Esa esplendida secuencia del tiroteo está narrada con ese impecable nervio, de intensa fisicidad (el chico estrellándose conta la puerta de cristal), que demostró Douglas en sus mejores obras (Río Conchos, El detective, Sólo el valiente, Chuka, Corazón de hielo, La humanidad en peligro). La narración se caracteriza por una corriente sinuosa en la que sorprende la vivaz agudeza de los momentos en los que prima la comedia, tanto en la secuencia con los niños en su coche patrulla, como en especial todo lo concerniente al cortejo de Rocky a Kate (Gale Storm), secretaria de su superior, y antes voz de operadora de radio que le había fascinado. Hay que destacar los brillantes diálogos de Eugene Ling, en unas secuencias, con el contrapunto de Pappy, además ejemplares, ya que crean poso para definir a los personajes, y sedimenta una cuestión que irá adquiriendo cada vez más relevancia, la amenaza de la muerte, ya que Kate se resiste a establecer una relación con un policía tras que viera en el pasado lo que su madre sufrió con su padre (por su temprana muerte, en particular), lo que, por otro lado, da pie a un par de estupendas secuencias entre madre e hija (en una de ellas, con un eficaz uso del campo-contracampo: la madre en cuadro, en la cama, evoca cómo no lamenta la vida compartida con su marido, mientras oimos a la hija expresar su reticencia a dar una oportunidad a Rocky).

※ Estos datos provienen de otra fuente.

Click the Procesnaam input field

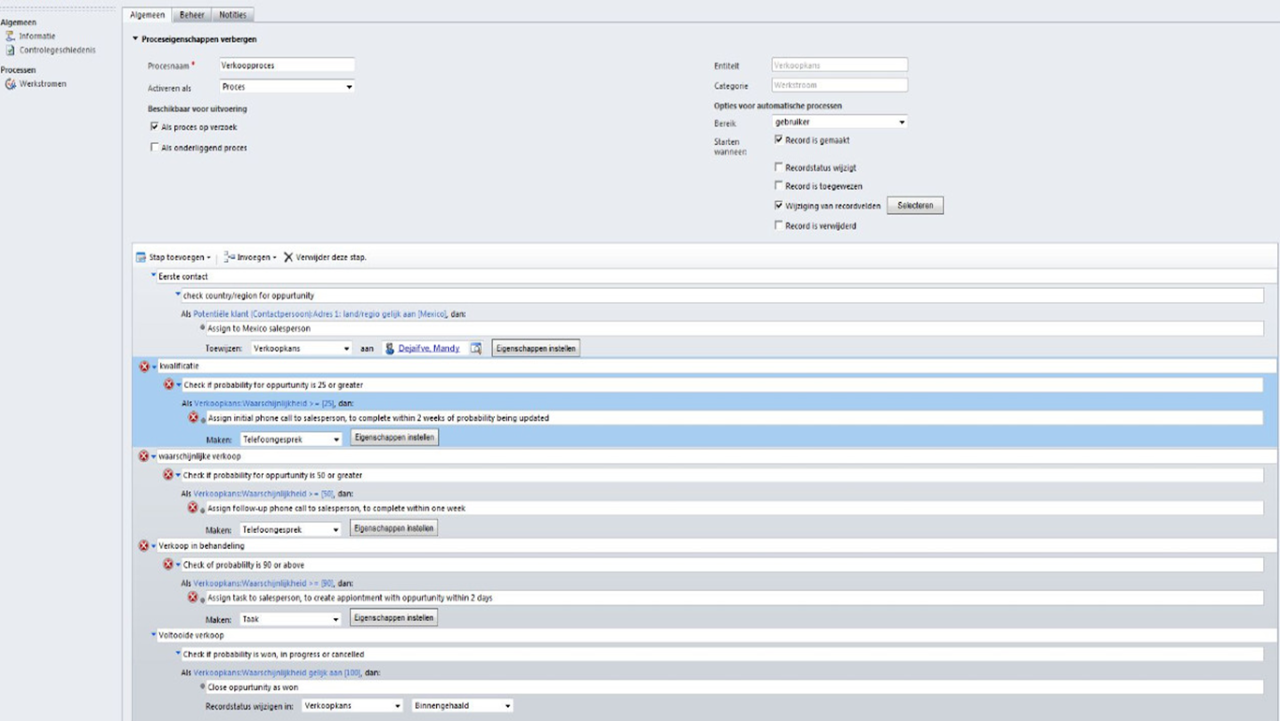click(x=287, y=65)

Como contraposición también se engarza hábilmente con la otra línea predominante de la trama, la que enfrenta a la figura representativa del caos, el gangster/hombre de negocios (dueño de un club), de rostro aniñado y actitud arrogante y caprichosa, Garris (Donald Buka). Resulta contundente la secuencia en la que Garris dispara sobre ambos desde su coche, hiriendo fatalmente en la cabeza a Rocky. La obra, en su sombrío tramo final transita, de modo ejemplar, de lo más luminoso y cálido a lo más siniestro y descarnado. Enfrenta a Pappy con su nihilismo, a través de una inmersión en el abismo. En principio, su desolación, y afán de venganza, le ciega, y resulta excesivamente cruel, por lo que es cuestionado por Kate. Pappy está a punto de perder, ya de modo irreversible, la confianza en el ser humano, esto es, en que no haya otra posibilidad aparte del triunfo del caos ( y no deja de ser significativo que Garris amenace con lanzar a una niña al vacío, como si así certificará su modo de pensar). Un sacrificio ajeno, entre una humareda (en equiparación a la de su concepción fatalista), le hará recobrar la visión sobre que hay seres humanos que sí pueden cambiar, y que pueden rebelarse ante un entorno que les condiciona y enajena.